- Work to be completed
Scan the following data for lines with "Open" and state how many there are, as a number only.

- Records for the task
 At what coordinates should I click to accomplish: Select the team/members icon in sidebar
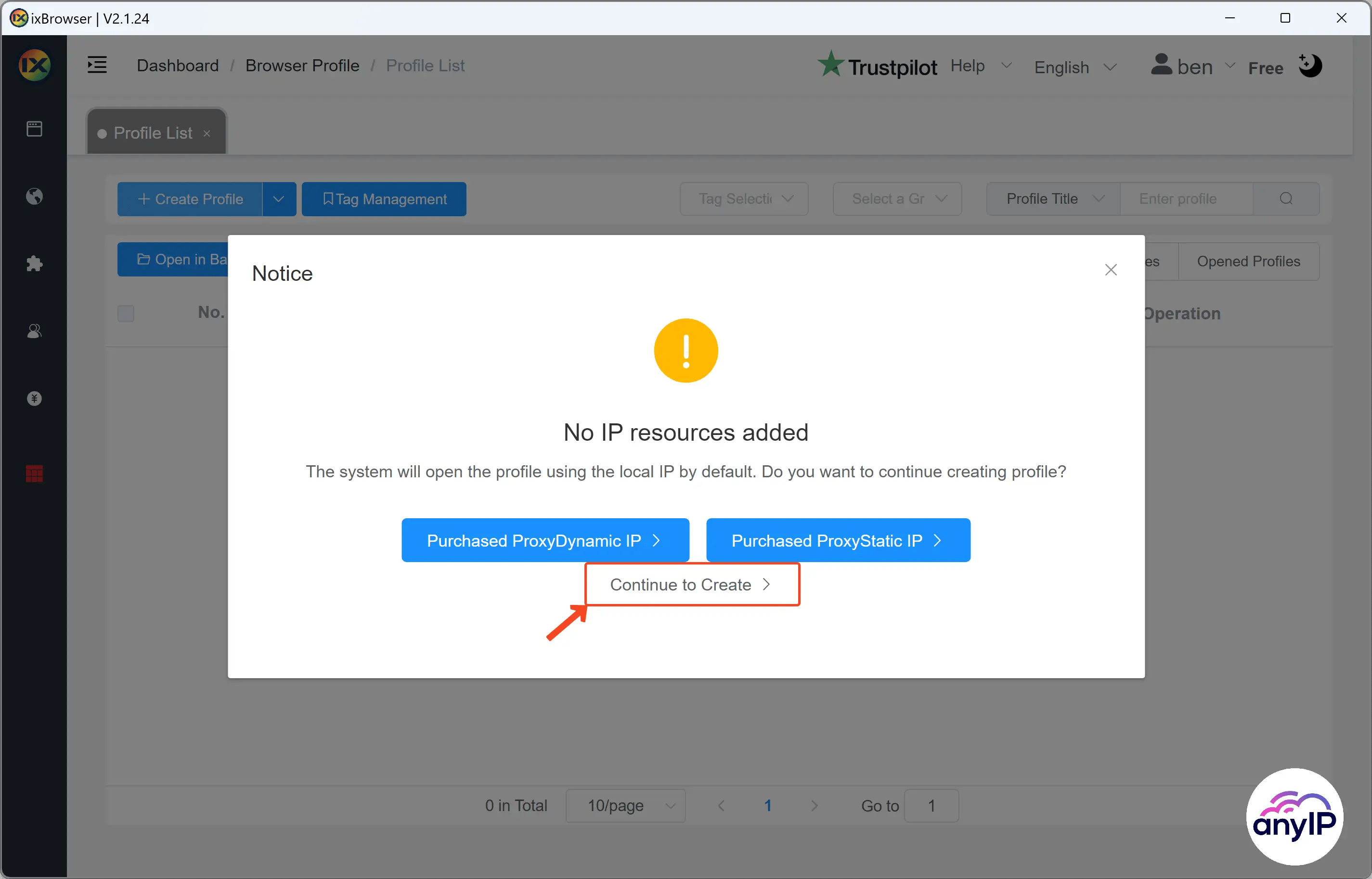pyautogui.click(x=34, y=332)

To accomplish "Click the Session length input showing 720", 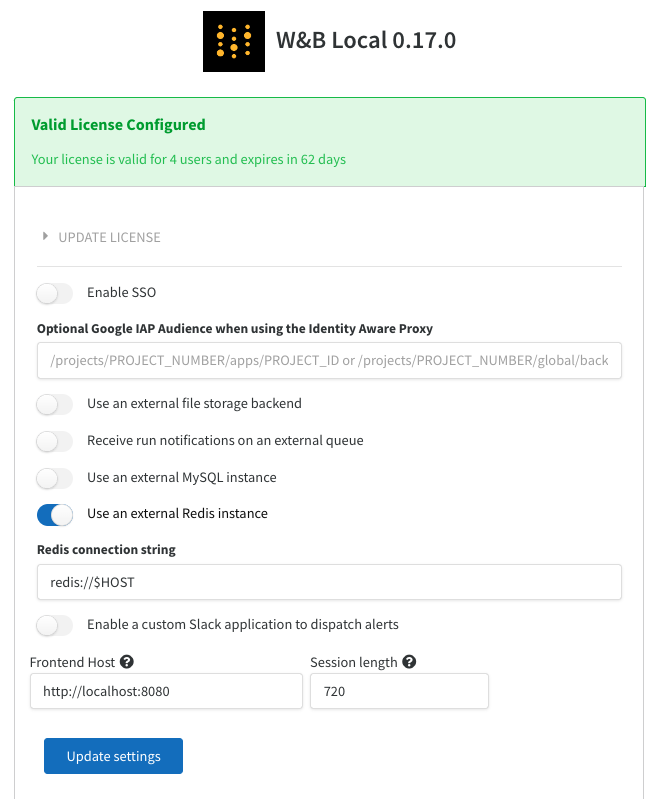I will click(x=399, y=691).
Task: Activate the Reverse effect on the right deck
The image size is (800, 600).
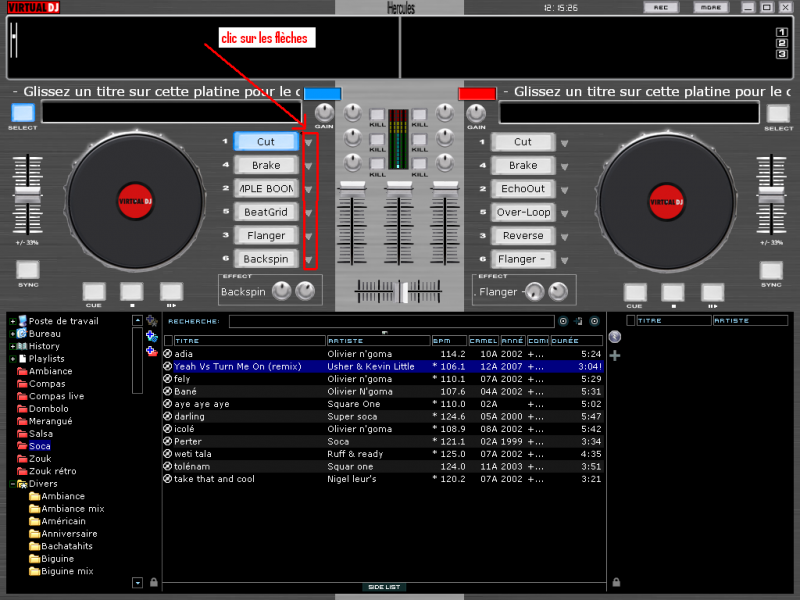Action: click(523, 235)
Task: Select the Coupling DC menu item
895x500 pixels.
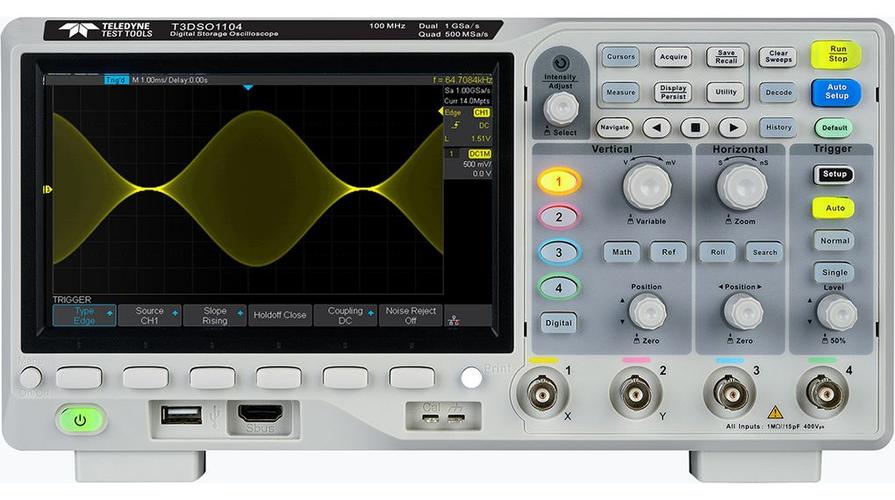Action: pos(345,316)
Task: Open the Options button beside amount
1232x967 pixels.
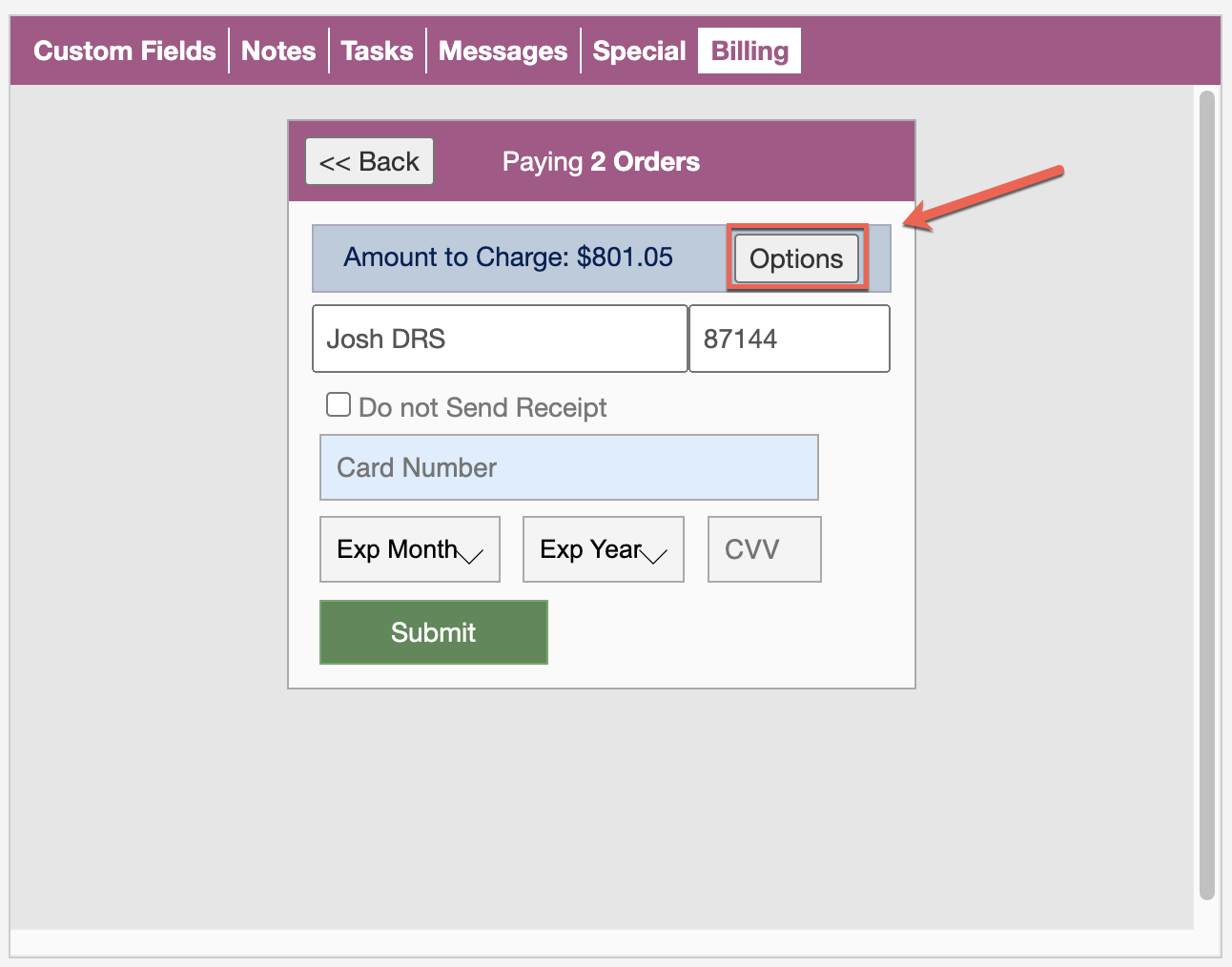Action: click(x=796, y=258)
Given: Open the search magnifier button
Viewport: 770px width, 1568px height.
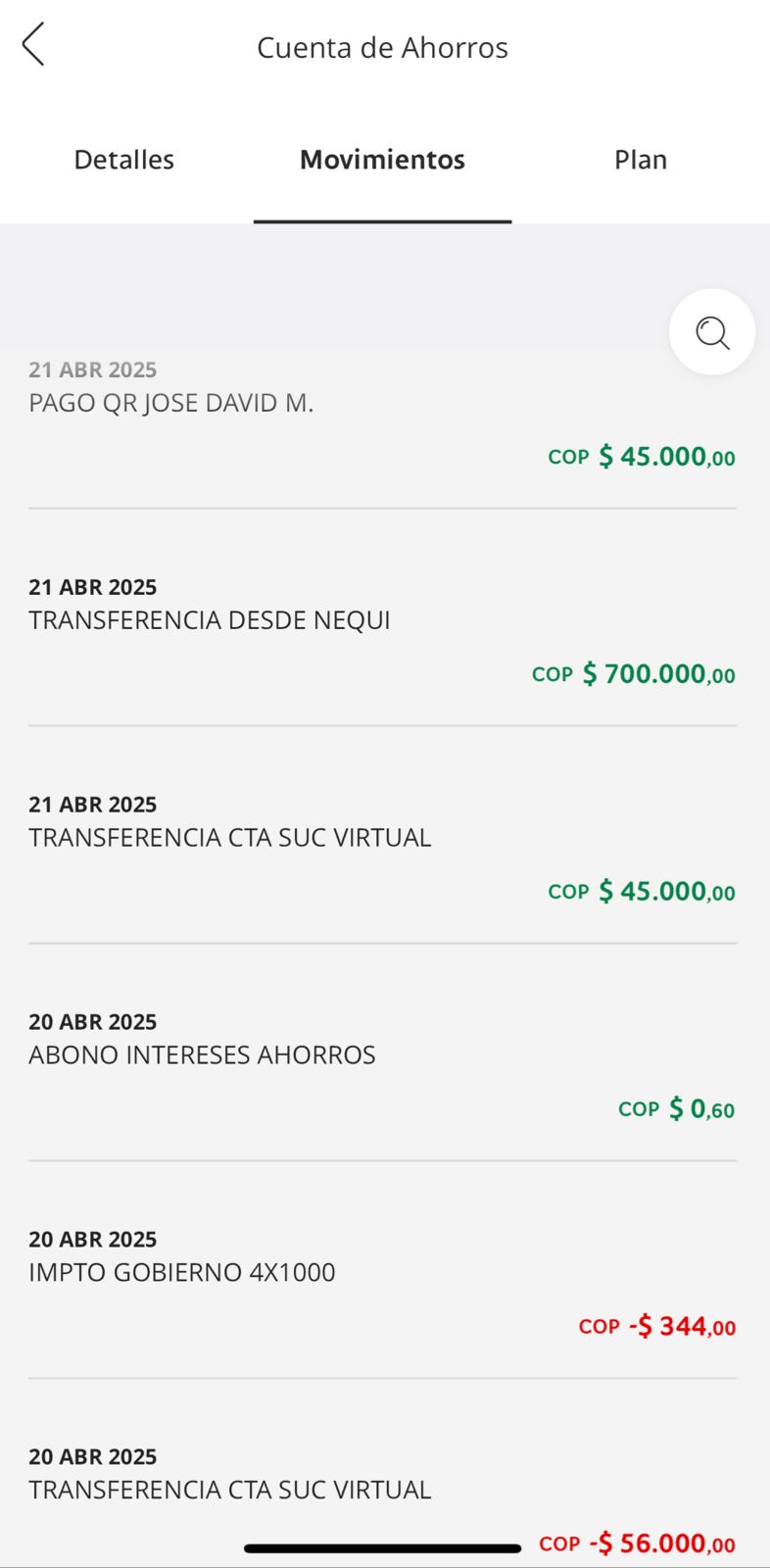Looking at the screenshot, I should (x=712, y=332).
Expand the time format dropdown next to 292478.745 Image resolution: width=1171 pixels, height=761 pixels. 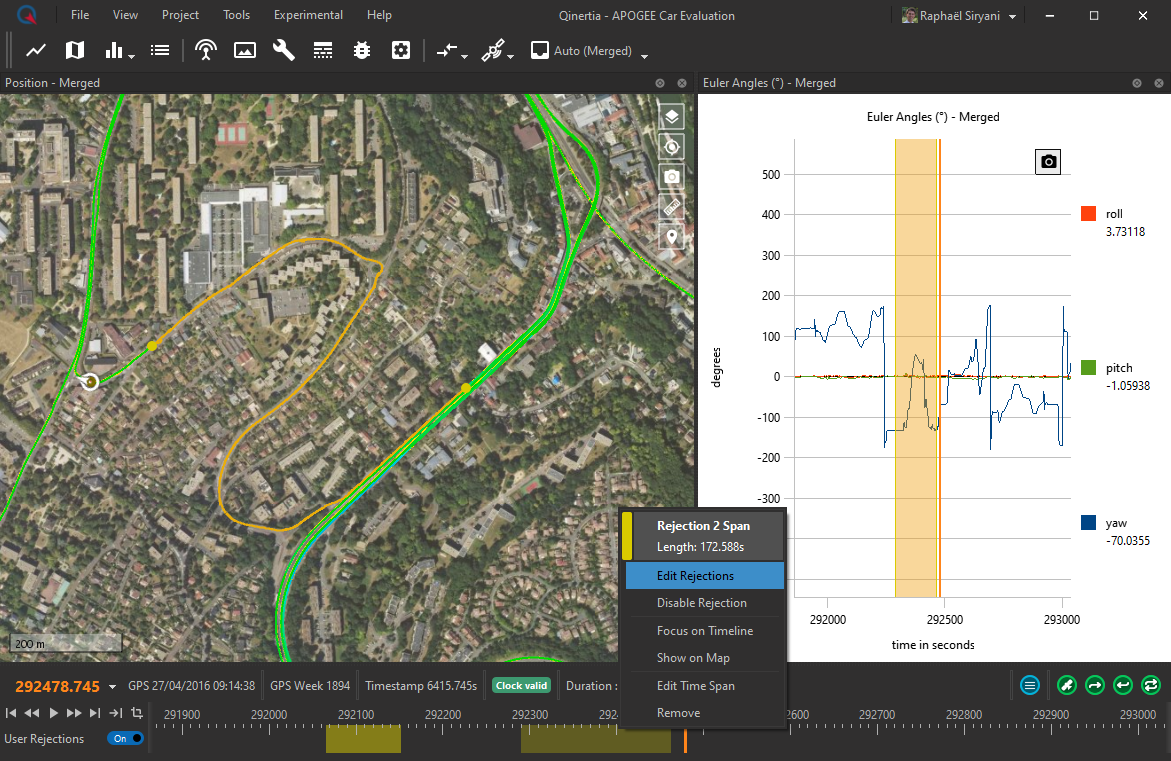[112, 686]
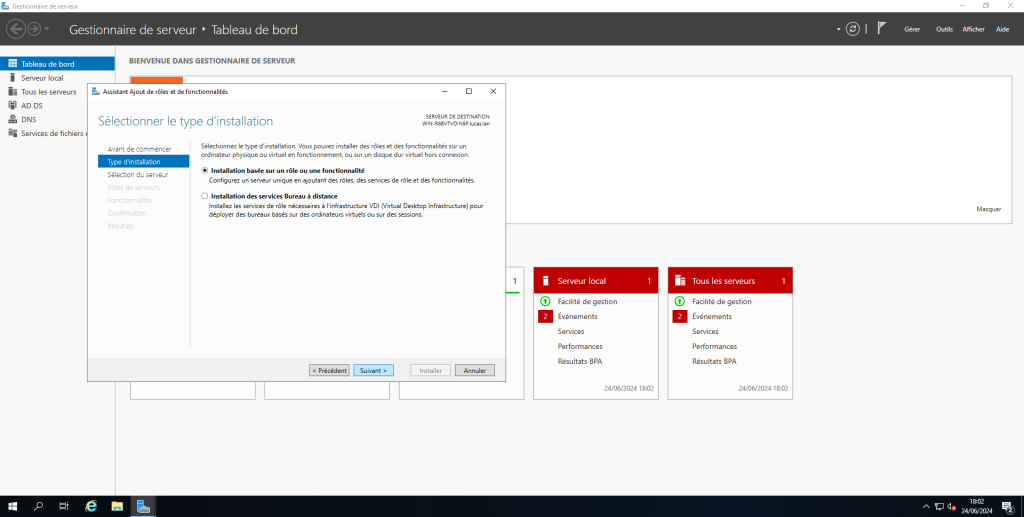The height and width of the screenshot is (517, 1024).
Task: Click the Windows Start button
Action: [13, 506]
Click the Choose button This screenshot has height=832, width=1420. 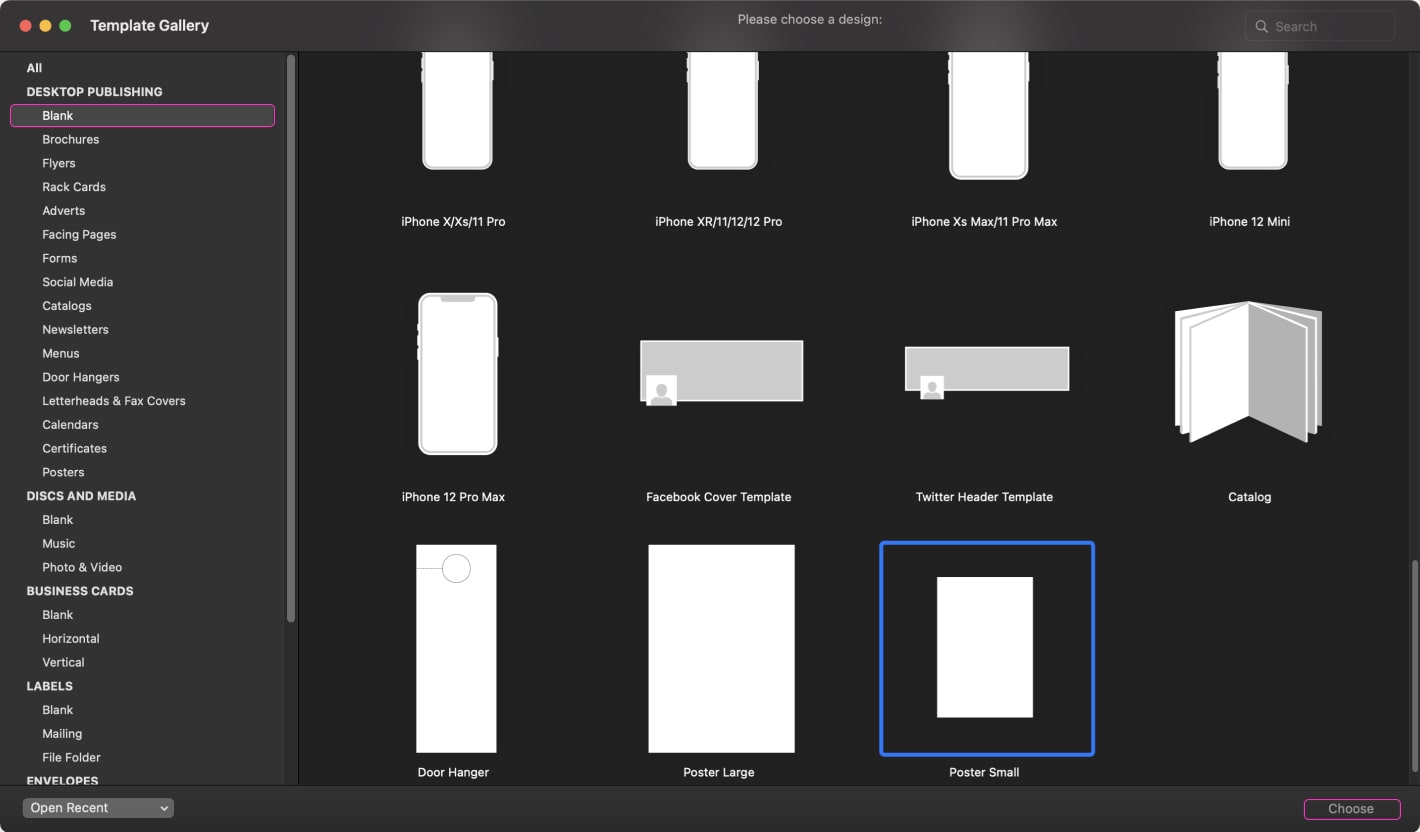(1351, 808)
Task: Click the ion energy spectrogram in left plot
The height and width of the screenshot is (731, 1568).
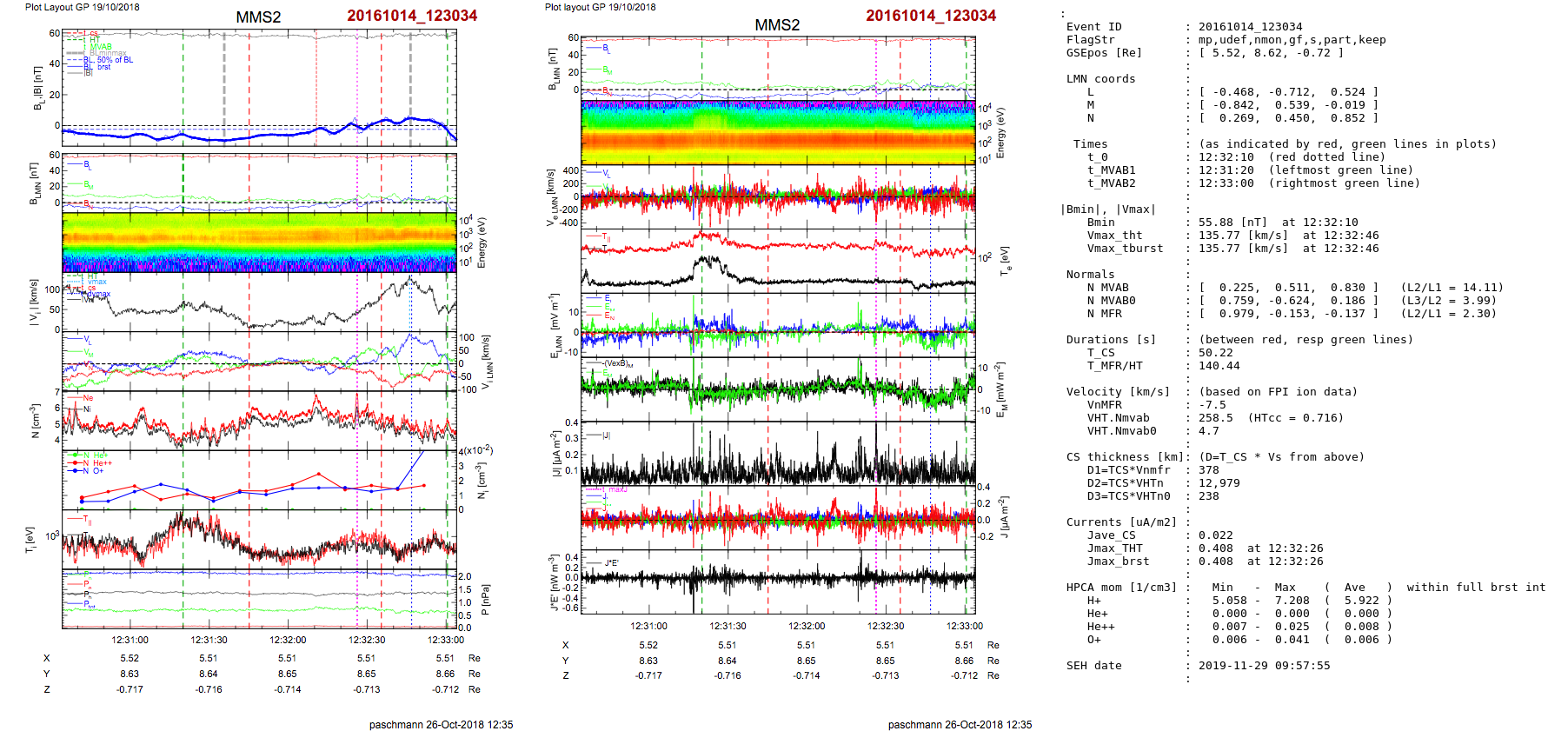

- Answer to the problem
2